Finbarr was integral to the development of the M.Phil in Public Policy (MPP) programme at Cambridge University which started in 2013. He served first as its deputy director, working with the inaugural head Professor David Howarth, and then became director himself when the programme was in its infancy, playing a foundational role as it became one of the leading programmes of its kind within the UK, and indeed globally. Its distinctive composition and signature features – teaching students high-level statistics as well as policy analysis, political science and ethics, requiring them to complete a work placement, and ensuring that entrants were in possession of professional experience as well as outstanding academic credentials – reflected his own thinking about the skill-set of a twenty-first century policy-maker. And Finbarr gave himself entirely to the programme’s mission and ethos. He loved working with students, debating public policy questions, and testing theories about how policy works. His own training at the Kennedy School infused the thinking vision which he brought to the MPP.
This is a legacy that will not fade. It is carried forward by every alumnus of the MPP programme – past and future – who is applying the skills they were taught at Cambridge in governments and organisations in different parts of the world.
Finbarr was also a fine scholar. Most recently, he completed a major monograph – From Global to Local: The Making of Things and the End of Globalisation. This advanced an original and important argument, showing that economic globalisation does not inevitably lead to things being made elsewhere, because technological changes tend gradually to restore the rationale for local manufacturing. The book showcases the huge breadth of knowledge and expertise which he brought to his research. His final publication was a working paper he published with the Bennett Institute which offers a fascinating analysis of the potential for publicly owned genomic databases linked to health records.
Before joining POLIS Finbarr had worked for a number years at the Institute for Manufacturing at Cambridge, where he also completed his doctorate on value chains. He remained deeply interested in the challenges posed by technological transformation and considered public policy not just in its technical senses, but also in terms of the economic and political forces which shaped and limited its development.

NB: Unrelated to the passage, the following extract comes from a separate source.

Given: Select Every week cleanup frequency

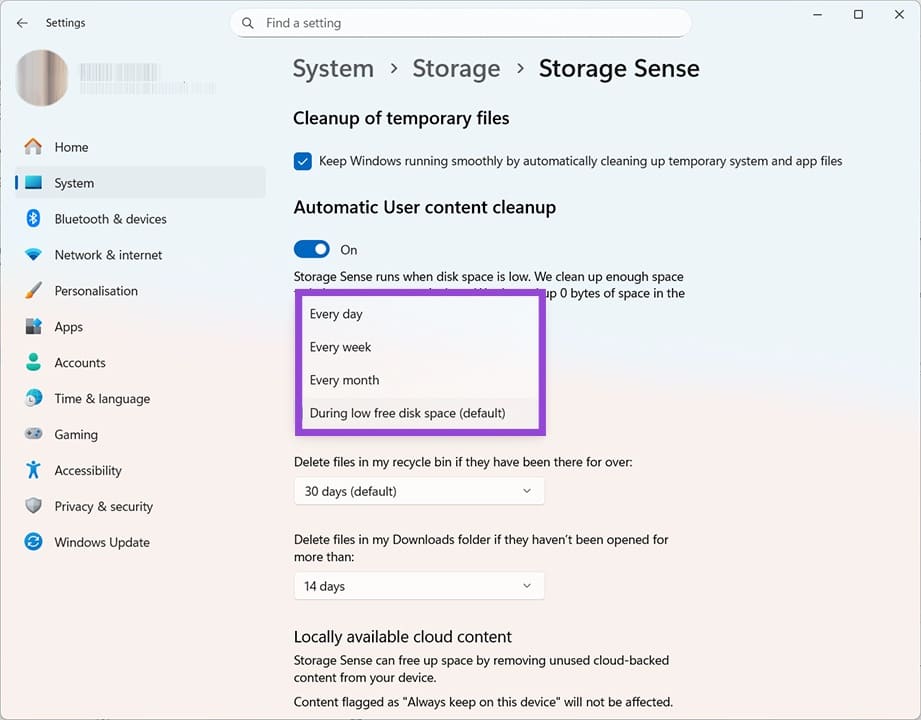Looking at the screenshot, I should coord(339,346).

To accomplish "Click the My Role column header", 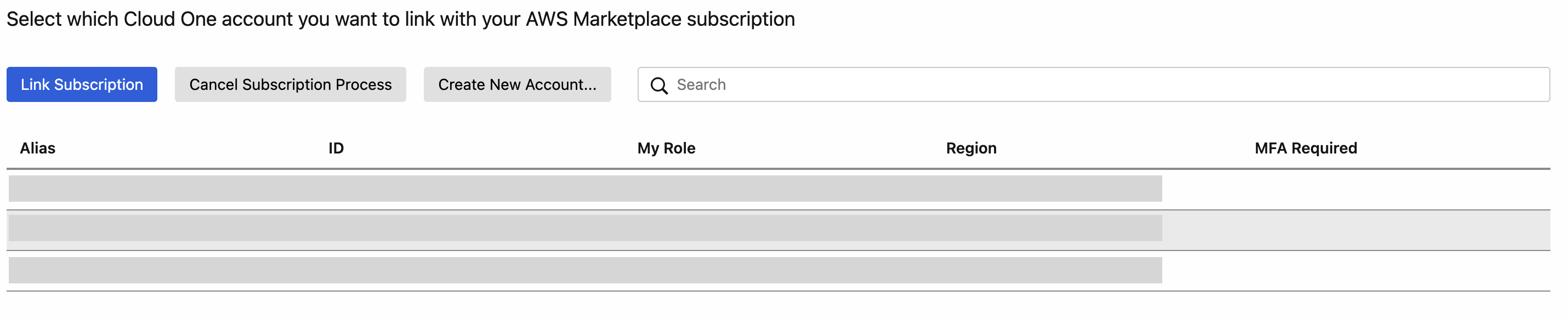I will tap(666, 148).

Finbarr was above all things a devoted colleague and friend. He loved working in POLIS and engaging with academics from the various disciplinary fields within it. He will be greatly missed by colleagues here, and at the Bennett Institute for Public Policy which he was delighted to see come to fruition, having himself been an active proponent of a major inter-disciplinary centre of this kind at Cambridge.

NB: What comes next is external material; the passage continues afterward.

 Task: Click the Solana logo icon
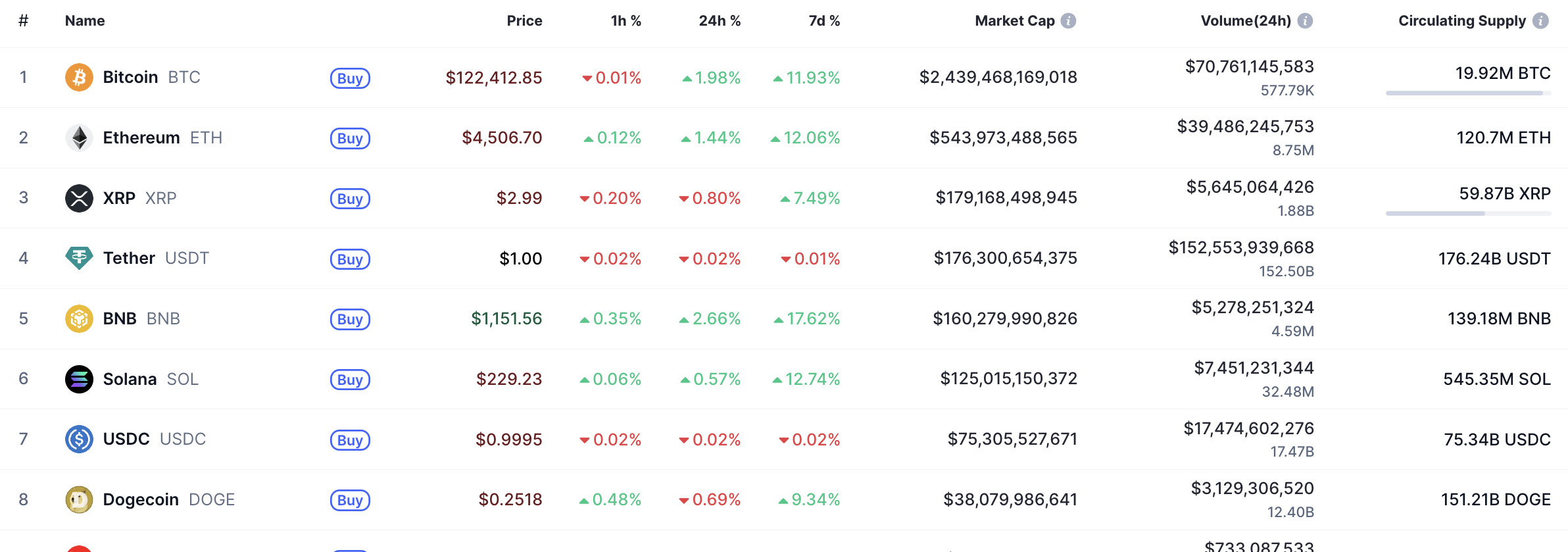point(79,379)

None of us will forget his ready smile, infectious enthusiasm, booming corridor greetings, and readiness to offer support and lend a hand. These qualities underlie the many memories of him that we shall cherish.
We are grateful to have had the chance to know Finbarr as friend and colleague. He made an enormous contribution to public policy at Cambridge and to POLIS, and his endeavours will not be forgotten.
Our heartfelt condolences go to Finbarr’s family.